As I interview Hilary Benn, MP for Leeds Central, it is obvious that he’s been here many times before. Having held the same office for twenty years, Benn is a seasoned politician. Perhaps this comes from his father, Tony Benn, the former Labour MP famous for his socialist views?
Yes, says Benn, politics is a family tradition. As a child, Benn assumed that all families talked current affairs over breakfast. Decades later, having sat in numerous Cabinets and Shadow Cabinets, from Blair’s to Corbyn’s, Benn maintains that a politician’s role is to listen to ordinary people with ordinary problems.
Following in this vein, I ask him about something which, though not very glamorous, affects many Leeds residents’ daily lives: transport. Benn has been a vocal supporter of HS2, the government’s notoriously over-budget, long overdue project. Aiming to offer high-speed rail connection between London, Birmingham, Manchester and Leeds, HS2 has cost the taxpayer £9 billion on the first phase alone, which remains unfinished.
Would the money not be better spent on something people actually need, like better local transport? After all, Leeds is the only major city in western Europe lacking a mass transit system. Benn retorts that the completion of HS2 is the necessary condition for the success of Northern Powerhouse Rail. Nevertheless, the London-Birmingham branch of HS2 will not be completed by 2030, while the second phase which includes Leeds, might not appear until 2040. Benn, however, states that such a transformative scheme takes time, and that the payoff for the North is worth the wait.

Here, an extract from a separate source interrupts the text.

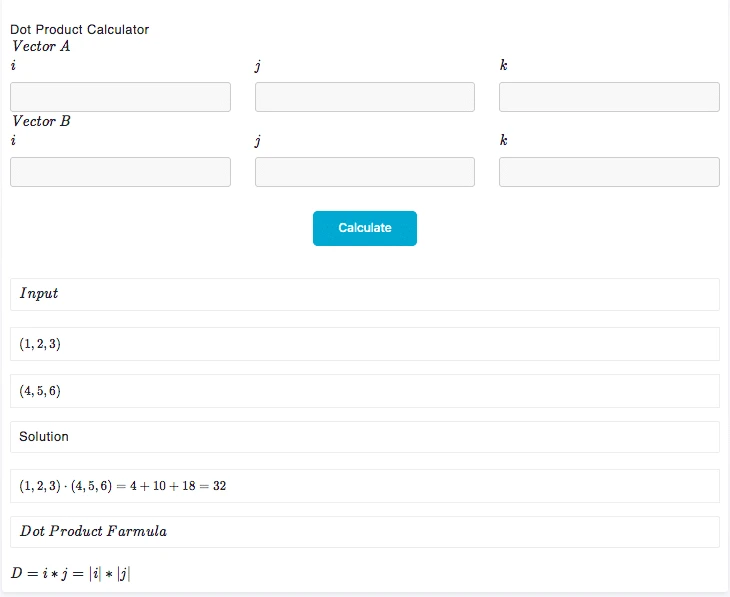Image resolution: width=730 pixels, height=597 pixels.
Task: Click the (4,5,6) vector row
Action: coord(365,391)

In the meantime, I ask, what can be done to combat the dangerous levels of air pollution in the city? Last year, campaigners found that one street in Leeds had levels of nitrogen dioxide higher than London. Benn speaks at length about the future of zero emission vehicles, and government strategy to promote electric cars.
Although all good ideas, I remain unconvinced. What about more investment in buses, which are currently the most used form of transport to work in the North? Benn believes that buses in Leeds should be brought under public control, but states that even this will not ease the congestion partly to blame for regular delays. I wonder, then, why he focusses so heavily on electric vehicles, when surely more buses for people to use would lead to fewer cars on the road.
Benn’s constituency, Leeds Central, covers an area ranging from the universities to the legalised red-light district in Holbeck. Benn’s approach to the future of the scheme is pragmatic. “You can’t arrest your way out of this problem,” he says. He is critical of the BBC documentary, ‘Sex, Drugs and Murder – Life in the Red Light Zone’, for encouraging people to come and gawp at the women featured. He hopes that the findings of the council’s independent review will prove more constructive in determining the future of the scheme.
For the city as a whole, Benn’s most pressing issue has remained the same throughout his tenure. “The city has had a lot of success,” he explains, “but not everyone shares in that prosperity, and that that remains for me the biggest single priority.”
Apart from his commitment to his constituency, Benn has played a major role in national politics; from a stint at Shadow Foreign Secretary to his current position as Chair of the Exiting the European Union Committee. Having been dismissed from the 2016 Shadow Cabinet for rebelling against the leadership, Benn has no qualms in blaming Corbyn for the loss of the recent General Election. “The easiest way to sum it up is that we didn’t win [voters] trust and confidence.”
He is, however, fairly dismissive of my suggestion that Labour’s shift in its Brexit stance, from campaigning to Leave to supporting a second referendum, was to blame for their downfall: “The thing about Brexit,” he says, “it’s a binary decision. You’re either for it or you’re against it. That was a factor, but it was not the only factor.”
In 2015 Benn backed the government’s plan for airstrikes against ISIS in Syria, publicly disagreeing with his boss Jeremy Corbyn. Benn emphasises that he voted for intervention against Daesh, not the Syrian people; yet, civilians are inevitably collateral damage.
I put to him the recent accusation by MP Richard Burgon, who is running for Deputy in the Labour leadership race, that Labour MPs who supported military intervention in Syria were “strutting about like frustrated Churchills.”
Benn ignores the slight, instead telling me that Burgon’s proposals to put military intervention to a membership vote is unreasonable. “To say that the safety and security of the country [Britain] is going to be put on hold while we consult our members,” he says, “is impractical.”
However, I wonder if this statement conflates attacking a fascist regime with preserving the image of Britain as a nation not to be messed with.
It also begs the question as to whether or not intervention in Syria would improve the security of our country; it appears that previous interventions in the Middle East have increased terrorist activity in Britain.
Given his politics, it is unsurprising that Benn is backing Keir Starmer in the Labour Leadership Race.
He believes that Starmer’s ability to command respect of the House will translate to the public. Whatever the result, Benn asserts that the new leader will face the unenviable task of scrutinising and challenging “the soap opera in No. 10 with Mr. Cummings.”
“In the end,” he says, “It’s nice to debate issues, but I didn’t join the debating society. I joined a political party whose very purpose is to win power, [in order] to get stuff done.”